**Work task A:**
Return the passage of the tibial tubercle text between "For isolated tibial" and "the bone defect.", inclusive.
**Work task B:**
Translate this sentence from the tibial tubercle text into Spanish: "For tibial tubercle medialization, the primary and secondary wedges are transposed, filling each other's respective spaces."

[[ Exercise text open ]]

For isolated tibial tubercle anteriorization, the primary wedge is solely used and the proximal bone defect is filled with autograft taken from the distal part of the wedge and synthetic bone graft substitution. Anteriorization extent can be controlled with a guide or ruler and should be repeated after fixation, as autologous or allogenic bone support alone has been shown to be not very accurate. In our example, we have here anteriorized 8 mm to provide considerable stress relief on the anterior compartment.

For tibial tubercle medialization, the primary and secondary wedges are transposed, filling each other's respective spaces. Through the transposition of the primary and secondary wedges, we achieve partial filling of the defect with the patient's own bone, reducing the bone defect.

For combined anteromedialization, both of these techniques are merged. It is important to note that anteriorization and medialization do not have a direct one-to-one correlation due to the triangular shape of the wedge, which affects both planes simultaneously and causes a medial translation as it moves anteriorly. For instance, if a 10 mm anteriorization and 8 mm medialization are planned, the secondary bone wedge should only be 4 mm wide instead of a full 8 mm medial translation, as it also moves anteriorly. A chart that is provided with the MD3T set accounts for the complex interaction between the 2 corrective movements. Otherwise, no additional alterations for this multiplanar correction are needed.

[[ Exercise text closed ]]
[[ The data open ]]

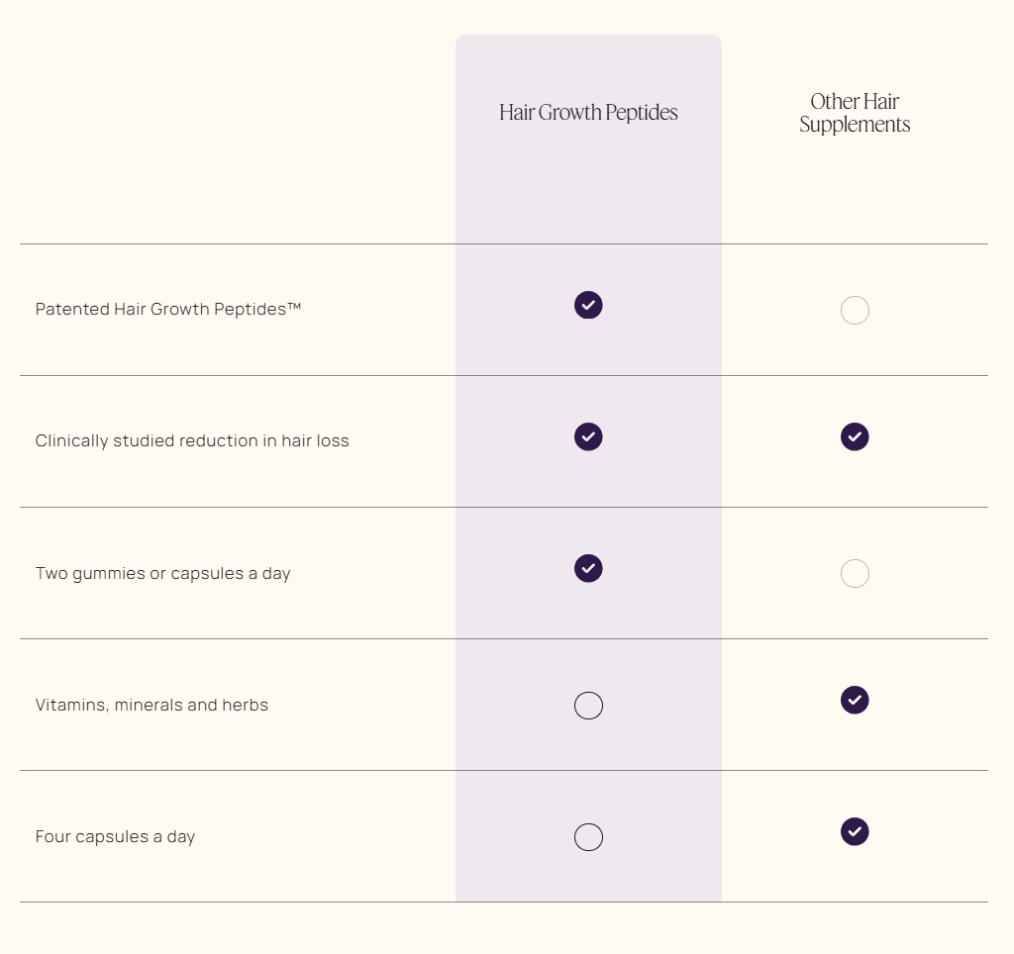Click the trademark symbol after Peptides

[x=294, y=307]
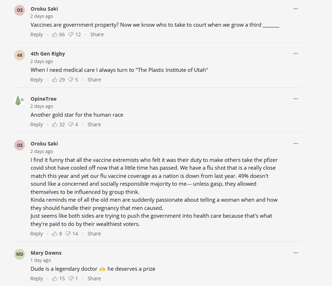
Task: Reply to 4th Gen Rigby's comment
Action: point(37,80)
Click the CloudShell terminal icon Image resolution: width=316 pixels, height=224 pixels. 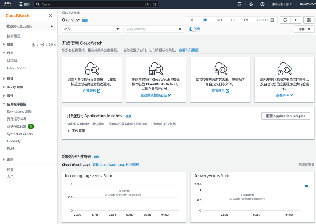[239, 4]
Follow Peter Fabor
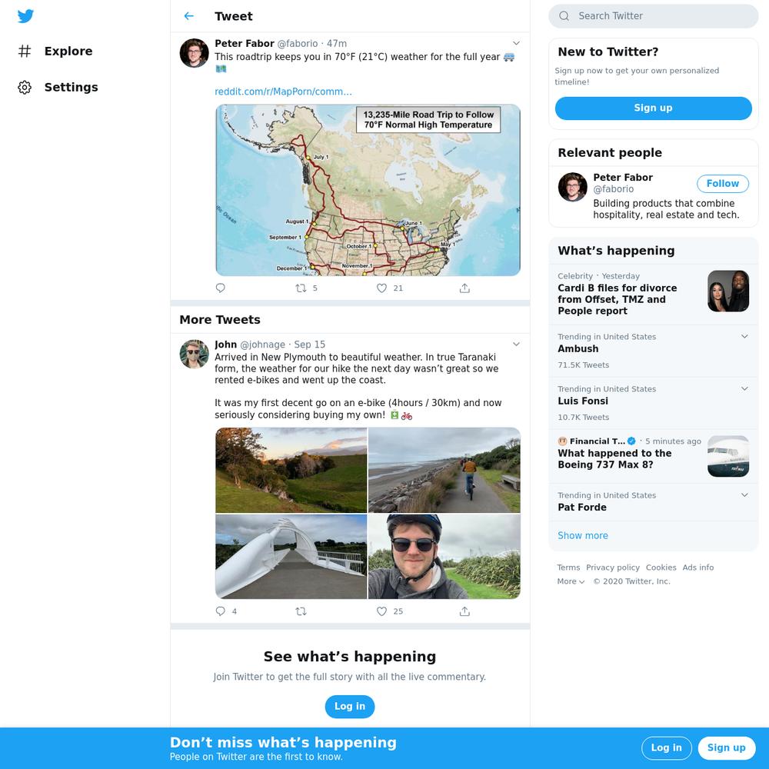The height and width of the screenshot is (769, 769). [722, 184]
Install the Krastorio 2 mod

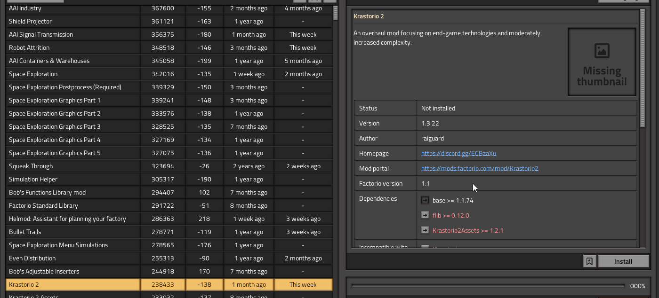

[[ The data closed ]]

**Answer space A:**
For isolated tibial tubercle anteriorization, the primary wedge is solely used and the proximal bone defect is filled with autograft taken from the distal part of the wedge and synthetic bone graft substitution. Anteriorization extent can be controlled with a guide or ruler and should be repeated after fixation, as autologous or allogenic bone support alone has been shown to be not very accurate. In our example, we have here anteriorized 8 mm to provide considerable stress relief on the anterior compartment.

For tibial tubercle medialization, the primary and secondary wedges are transposed, filling each other's respective spaces. Through the transposition of the primary and secondary wedges, we achieve partial filling of the defect with the patient's own bone, reducing the bone defect.

**Answer space B:**
Para la medialización de la tuberosidad tibial, las cuñas primaria y secundaria se transponen, rellenando cada una el espacio de la otra.